PLAYING THE PART: Benzwick putting the moves on Christene Marshall in this scene from Tulloch's new play.
Whether you saw him pleading his case in court in the woman-rapes-man drama Against His Will or coming to terms with a stinging betrayal in A State of Affairs, Jerry Benzwick’s acting performances always leave a lingering impression. He was off the radar for years, but this month he makes a solid return to the boards in the keeping-the-faith dramedy Across the Bridge, starring opposite Leonie Forbes and writer-director David Tulloch. In a catching-up interview, the 40-plus actor, businessman and sports administrator tells TALLAWAH what he’s been up to and what’s coming up next.
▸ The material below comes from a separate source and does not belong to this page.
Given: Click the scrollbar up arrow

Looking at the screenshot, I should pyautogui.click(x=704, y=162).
TALLAWAH: You took a long self-imposed hiatus from theatre. How did you spend the time away from the stage?
Jerry Benzwick (JB): You could say I was trying something different. Searching and exploring a different space. I spent most of it in the States, and I definitely needed that time away. But after a while I felt very strongly that I needed to come home. Something special is going to happen in the next chapter of my life, and I want it to happen in Jamaica.
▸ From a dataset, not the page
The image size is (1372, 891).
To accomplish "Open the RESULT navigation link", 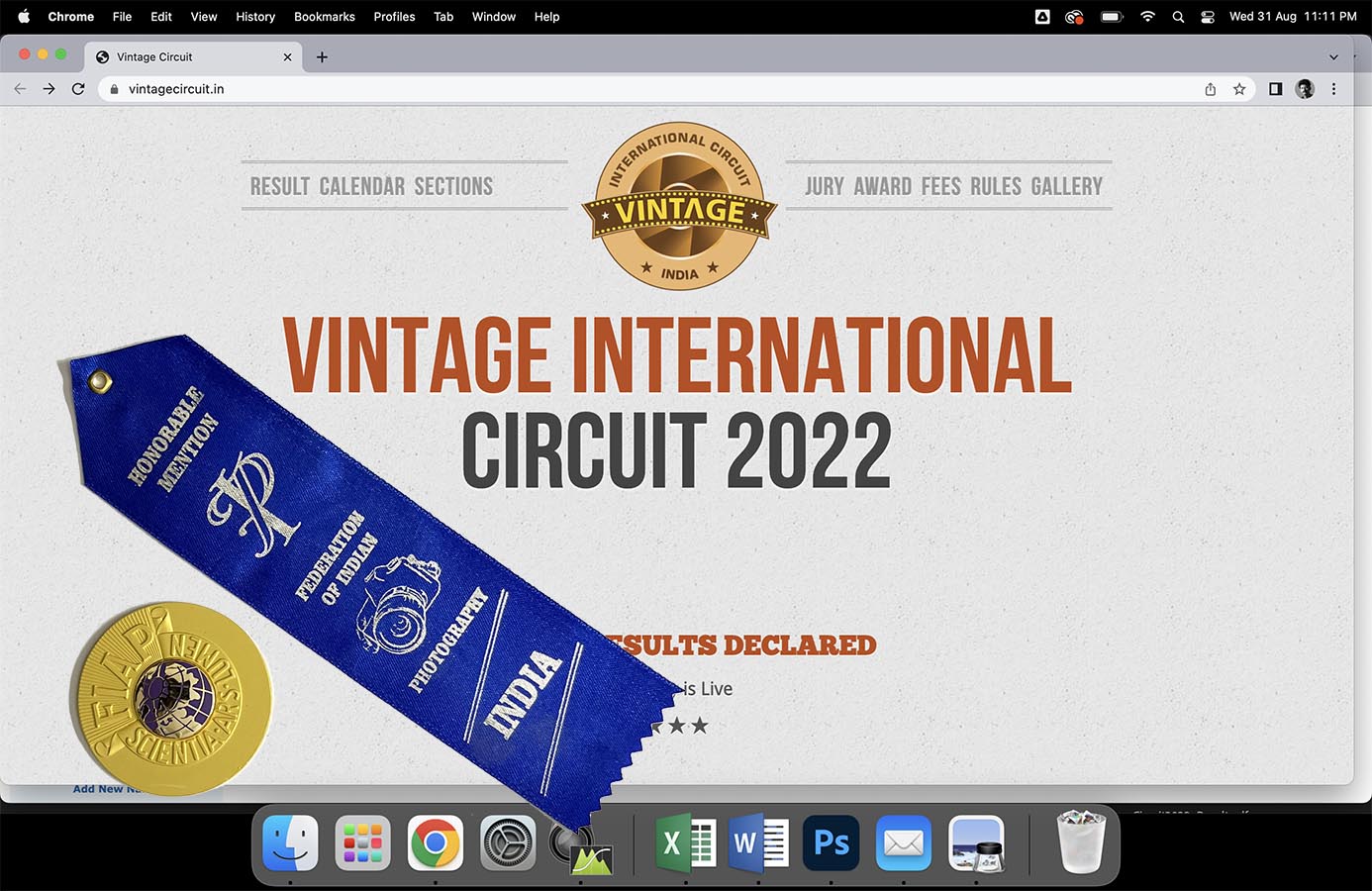I will tap(279, 185).
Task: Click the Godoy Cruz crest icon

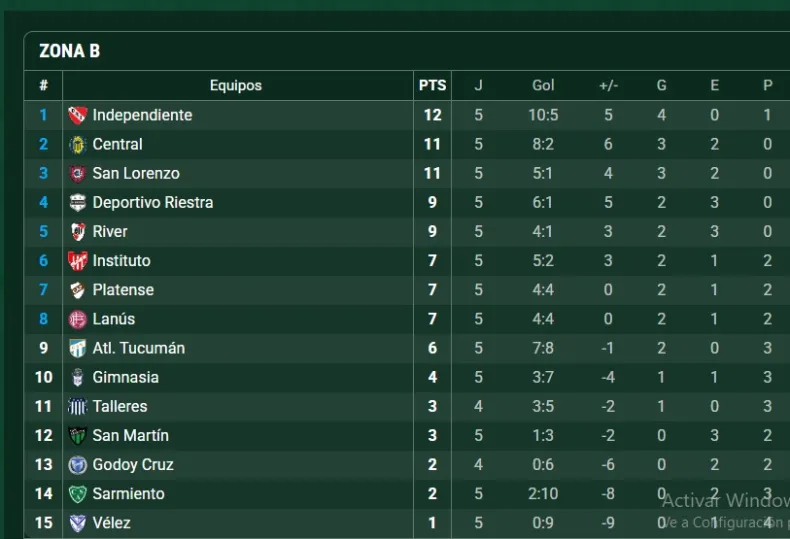Action: coord(77,465)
TALLAWAH: Welcome back! Jamie Scott, your character in Across the Bridge, is a player and a hustler, but deep down he’s no Prince Charming. Are there any similarities between Jamie and Jerry we should know about?
JB: Oh no, no sah. I’m not that evil (Laughs). And a lot of people who’ve seen the show never expected it; they all thought I was genuine. But I find that the bad guys are more fun to play. I want to play a really evil character in one of my next shows.
TALLAWAH: As Chairman of the Jamaica Football Rugby Union, you’re in the news a lot these days, seeking sponsorship for the association. Tough job.
JB: It’s a tough task. The local union gets some funding from the international body, but most of what we do as administrators is voluntary work; we’re not paid for it. And most of the guys have to pay their own way. Our main aim is to promote the sport, empower the players and get them ready for international competition. Right now we’re preparing two teams for a tournament in Hong Kong in April. Airfare is being provided for the guys by the international body, but we have to find money for gears and nutrition.
TALLAWAH: Theatre, sports, business. What’s your true passion?
JB: All of them, but rugby was my first love. From I was going to high school [St. Catherine High]. I’m a do-what-you-love kind of person. So even if there’s no money in it, I’m gonna do what I love. But you must pay the bills (Laughs).
TALLAWAH: If you had to choose a most memorable stage role from the body of work you’ve created over the years, which would you select and why?
JB: None of them compares to Oroonoko, a role I played while at the School of Drama. It’s a true story about an African warrior prince who is betrayed and sold into slavery. He tries to stay respectful and dignified to the white supremacists, but it ends tragically. One of my dreams is to produce and remount it so that this young generation can get to see it.
TALLAWAH: What are your thoughts on the current state of the Jamaican theatre industry?
JB: It’s vibrant. I like what I see after being away for so long. Of course, the cost to put on a production is high and advertising is very expensive. But you see where producers are being crafty. So theatre in Jamaica can’t dead.
TALLAWAH: You’ve always managed to juggle multiple projects all at the same time. What’s left for you to accomplish?
JB: A lot. I want to write, direct and produce, and mi nuh start yet (Laughs). So there’s still a lot left for me to do.
TALLAWAH: At your age, are you satisfied with the hand life has dealt you? Do you feel older and wiser?
JB: Definitely. I’m always happy. I love life. So even if I’m broke, there’s always something to be thankful for.